First, load the necessary packages:
using UncertainData, Distributions, KernelDensity, Plots
Example 1: Uncertain values defined by theoretical distributions
A uniformly distributed uncertain value
Consider the following contrived example. We've measure a data value with a poor instrument that tells us that the value lies between -2
and 3
. However, we but that we know nothing more about how the value is distributed on that interval. Then it may be reasonable to represent that value as a uniform distribution on [-2, 3]
.
To construct an uncertain value following a uniform distribution, we use the constructor for theoretical distributions with known parameters (UncertainValue(distribution, params...)
).
The uniform distribution is defined by its lower and upper bounds, so we'll provide these bounds as the parameters.
u = UncertainValue(Uniform, 1, 2)
# Plot the estimated density
bar(u, label = "", xlabel = "value", ylabel = "probability density")
A normally distributed uncertain value
A situation commonly encountered is to want to use someone else's data from a publication. Usually, these values are reported as the mean or median, with some associated uncertainty. Say we want to use an uncertain value which is normally distributed with mean 2.1
and standard deviation 0.3
.
Normal distributions also have two parameters, so we'll use the two-parameter constructor as we did above.
u = UncertainValue(Normal, 2.1, 0.3)
# Plot the estimated density
bar(u, label = "", xlabel = "value", ylabel = "probability density")
Other distributions
You may define uncertain values following any of the supported distributions.
Example 2: Uncertain values defined by kernel density estimated distributions
One may also be given a a distribution of numbers that's not quite normally distributed. How to represent this uncertainty? Easy: we use a kernel density estimate to the distribution.

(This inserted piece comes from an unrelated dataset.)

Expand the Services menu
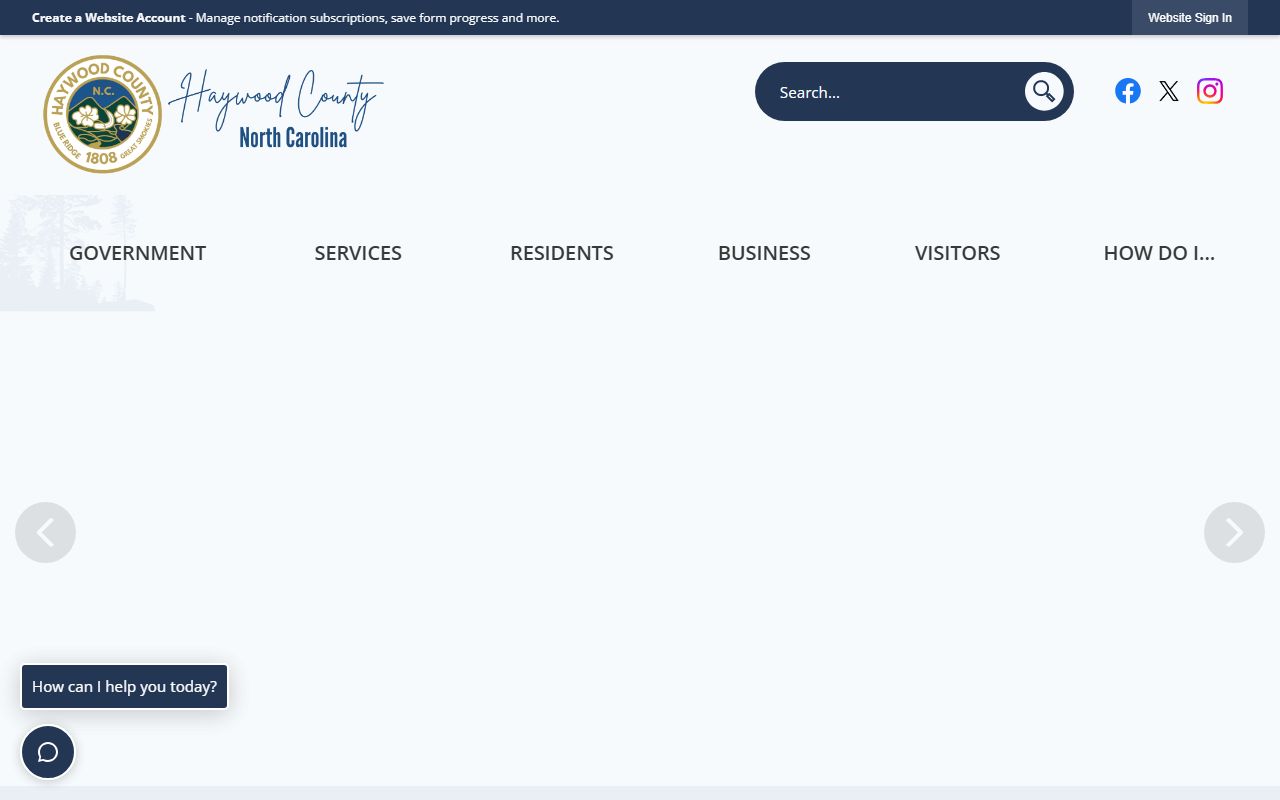This screenshot has width=1280, height=800. click(x=358, y=253)
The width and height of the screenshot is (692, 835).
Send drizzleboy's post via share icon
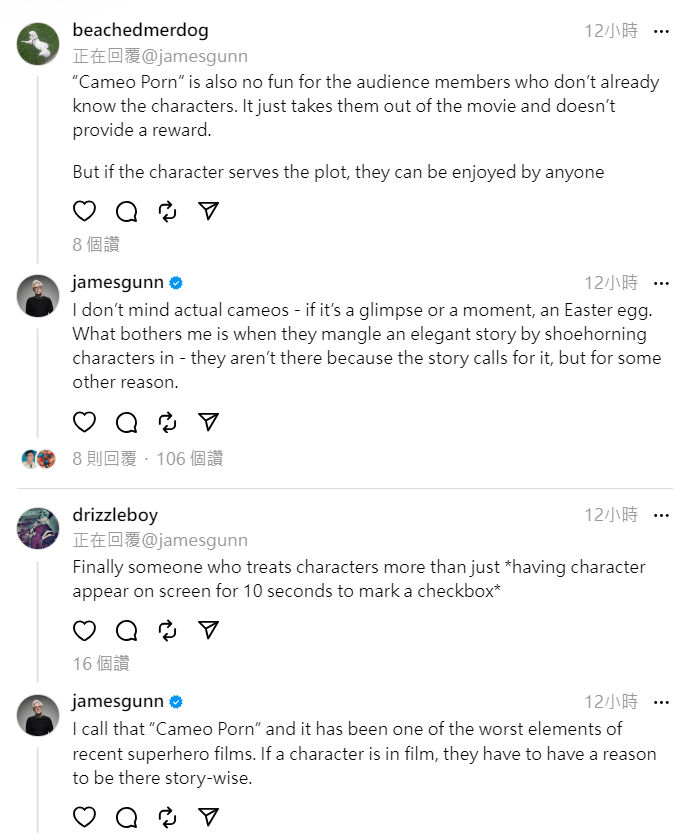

Let's define a complicated distribution which is a mixture of two different normal distributions, then draw a sample of numbers from it.
M = MixtureModel([Normal(-5, 0.5), Normal(0.2)])
some_sample = rand(M, 250)
Now, pretend that some_sample
is a list of measurements we got from somewhere. KDE estimates to the distribution can be defined implicitly or explicitly as follows:
# If the only argument to `UncertainValue()` is a vector of number, KDE will be triggered.
u = UncertainValue(rand(M, 250))
# You may also tell the constructor explicitly that you want KDE.
u = UncertainValue(UnivariateKDE, rand(M, 250))
Now, let's plot the resulting distribution. Note: this is not the original mixture of Gaussians we started out with, it's the kernel density estimate to that mixture!
# Plot the estimated distribution.
plot(u, xlabel = "Value", ylabel = "Probability density")
Example 3: Uncertain values defined by theoretical distributions fitted to empirical data
One may also be given a dataset whose histogram looks a lot like a theoretical distribution. We may then select a theoretical distribution and fit its parameters to the empirical data.
Say our data was a sample that looks like it obeys Gamma distribution.
# Draw a 2000-point sample from a Gamma distribution with parameters α = 1.7 and θ = 5.5
some_sample = rand(Gamma(1.7, 5.5), 2000)
To perform a parameter estimation, simply provide the distribution as the first argument and the sample as the second argument to the UncertainValue
constructor.
# Take a sample from a Gamma distribution with parameters α = 1.7 and θ = 5.5 and
# create a histogram of the sample.
some_sample = rand(Gamma(1.7, 5.5), 2000)
p1 = histogram(some_sample, normalize = true,
fc = :black, lc = :black,
label = "", xlabel = "value", ylabel = "density")
# For the uncertain value representation, fit a gamma distribution to the sample.
# Then, compare the histogram obtained from the original distribution to that obtained
# when resampling the fitted distribution
uv = UncertainValue(Gamma, some_sample)
# Resample the fitted theoretical distribution
p2 = histogram(resample(uv, 10000), normalize = true,
fc = :blue, lc = :blue,
label = "", xlabel = "value", ylabel = "density")
plot(p1, p2, layout = (2, 1), link = :x)
As expected, the histograms closely match (but are not exact because we estimated the distribution using a limited sample).